T ripp's studio in Old Town seemed to be a gathering place, not only for Karuks but for other North Coast Indians and non-Indians as well. When I was there, a series of friends dropped by. In fact, our interview was more like Tripp's Friday afternoon salon, with subjects running from language to customs like sharing the wealth.

"My grandfather always taught me to revere and respect all people and animals," said Floyd, a Karuk about half Brian's age. "When I go into someone's house and they ask me to eat, I better eat."

"Eat, leave money or wash the dishes," added Brian.

"My grandfather would take me fishing. One salmon was always enough for us," said Floyd. "If we caught more, we'd give them away."

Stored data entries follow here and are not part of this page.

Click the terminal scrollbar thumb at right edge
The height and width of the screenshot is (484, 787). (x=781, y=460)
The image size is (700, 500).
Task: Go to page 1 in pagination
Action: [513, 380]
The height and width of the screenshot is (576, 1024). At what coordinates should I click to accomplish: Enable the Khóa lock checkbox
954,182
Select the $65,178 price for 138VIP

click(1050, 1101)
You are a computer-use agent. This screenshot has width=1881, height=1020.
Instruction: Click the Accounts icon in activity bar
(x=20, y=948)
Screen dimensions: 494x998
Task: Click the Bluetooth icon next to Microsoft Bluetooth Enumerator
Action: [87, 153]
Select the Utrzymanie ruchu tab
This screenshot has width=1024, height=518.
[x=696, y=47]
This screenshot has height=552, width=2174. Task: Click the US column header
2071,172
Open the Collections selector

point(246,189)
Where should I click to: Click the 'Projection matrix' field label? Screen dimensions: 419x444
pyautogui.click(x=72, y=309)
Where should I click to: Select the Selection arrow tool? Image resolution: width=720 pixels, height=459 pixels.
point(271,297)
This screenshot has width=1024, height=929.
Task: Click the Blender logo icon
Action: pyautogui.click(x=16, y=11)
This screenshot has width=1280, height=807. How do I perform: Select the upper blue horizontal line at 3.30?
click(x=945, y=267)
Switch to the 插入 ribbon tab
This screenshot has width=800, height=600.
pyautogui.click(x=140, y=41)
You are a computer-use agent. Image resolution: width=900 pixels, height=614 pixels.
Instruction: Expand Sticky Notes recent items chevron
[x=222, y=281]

Tripp told me later that he depends on the kindness of friends for meals, showers, and occasionally to pay his rent. "Some days I'm wrapping my pennies and selling my beer cans, other days I'm flush."

A regular 8-to-5 job isn't an option for Tripp, however.

"When the art thing is there, you gotta do it. I'm working 24 hours a day. That's the kind of life I like."

Tripp said he often works through the night, especially when the moon is visible. "When the moon is out, there are times when my room seems alive, animated."

In those magic hours before the dawn, he never knows who will show up in the driftwood and rocks. But he wants to be ready.


Brian Tripp's paintings will be on exhibit at Larrupin' in Trinidad through Jan. 6.
His next show will be held in the spring at Eureka Art and Frame.